The Bad News Bears (1976) / Comedy

MPAA Rated: PG for language and youth drinking
Running Time: 102 min.


Cast: Walter Matthau, Tatum O'Neal, Chris Barnes, Ben Piazza, Vic Morrow, Jackie Earle Haley, Erin Blunt, Joyce Van Patten, Gary Lee Cavagnaro, Jaime Escobedo, Scott Firestone, Alfred W. Lutter, George Gonzales, Quinn Smith, Brett Marx, David Pollock
Director: Michael Ritchie
Screenplay: Bill Lancaster
Review published July 22, 2005

Walter Matthau (Charade, The Couch Trip) plays aging alcoholic Morris Buttermaker, a one time minor league prospect turned pool cleaner, with not much to show for his life except some empty beer cans.  Morris get the chance to make some extra cash by coaching a little league baseball team although he isn't expected to win, since most of these boys are the ones that didn't make the teams.  The money is all Morris cares about anyway, so he's content to let them lose, but once he sees them take their first shellacking, he has a change of heart.  Recruiting an ace girl pitcher (O'Neal, Paper Moon) and the talented neighborhood punk (Haley, Breaking Away), he gets the tools he needs for some success, but do the kids want to play for fun or just to win?

The Bad News Bears might seem like formula stuff for most of today's audiences, but really, it's the blueprint by which most other kid sports films would follow.  Interestingly enough, unlike most of today's films, this one isn't quite as easy to predict, mostly because the characters are portrayed in less of a stereotypical one-joke fashion as they are now.  It's also not very politically correct, with potty-mouthed children, racial innuendo, and enough shots of drinking (even the kids get a taste before it's all through) and fistfights to fill most roadhouse films.  I guess that's why I like it -- it's a kids movie that takes chances, brash and bold, undiluted by censors and people that think children need to be protected from everything or they will grow up evil.

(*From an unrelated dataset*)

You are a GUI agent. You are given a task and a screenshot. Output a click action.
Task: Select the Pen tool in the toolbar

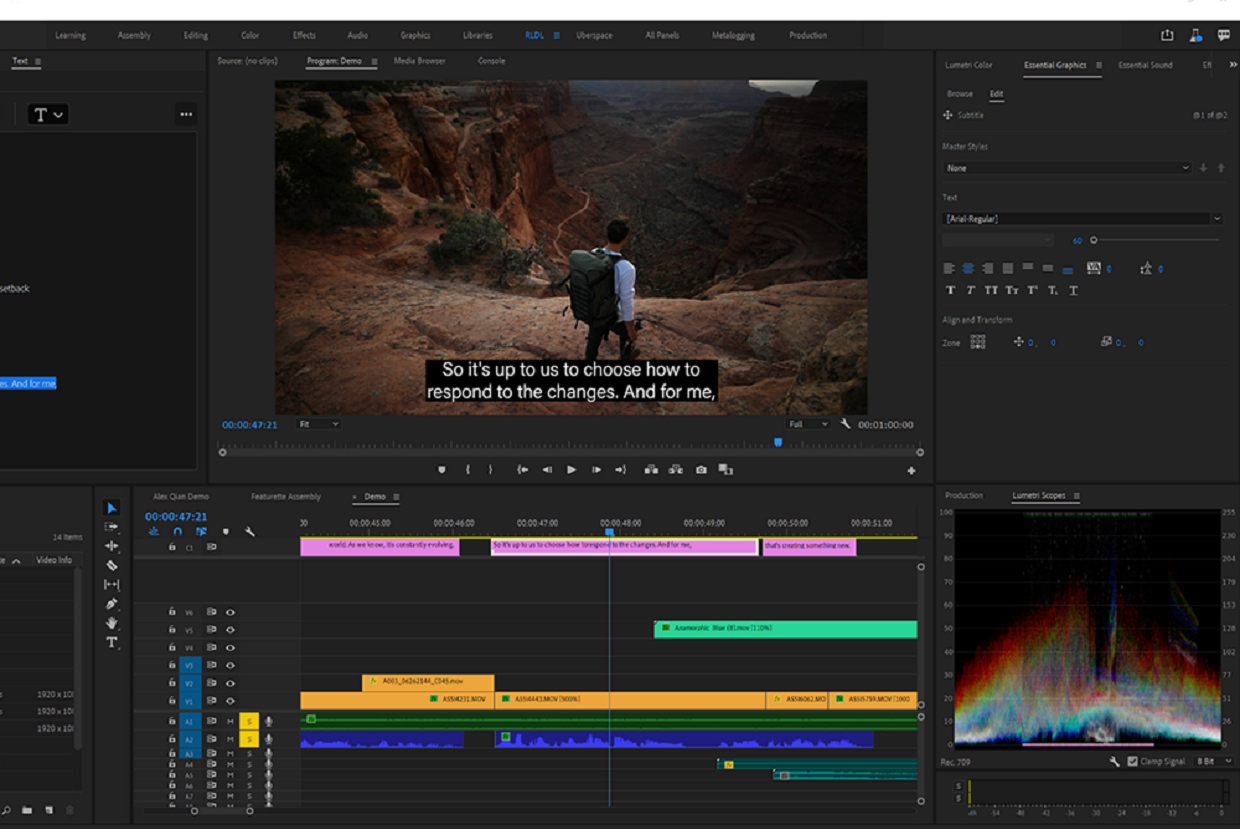click(112, 604)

Although the kids are likeable enough, it's really Matthau's ingratiating performance that nails this one down in the column of good sports films.  With his dry wit and irreverent swagger, he exudes every bit of the drunken oafishness his character requires, but at the same time, he is wholly likeable, even when he goes too far in his disciplinary actions. 

The Bad News Bears scores points for at least sending the message that many of today's films do not -- children should play sports for the love and the fun of it, and less emphasis should be put on winning it all.  Nowadays, there's never any question that our misfits will win it all, but with The Bad News Bears even when you're sure, you're never really quite sure, which makes it a much better film in the end.  Despite countless imitations, with the exception of wince-inducing, dated racial humor, it stands up just as well today as it ever has.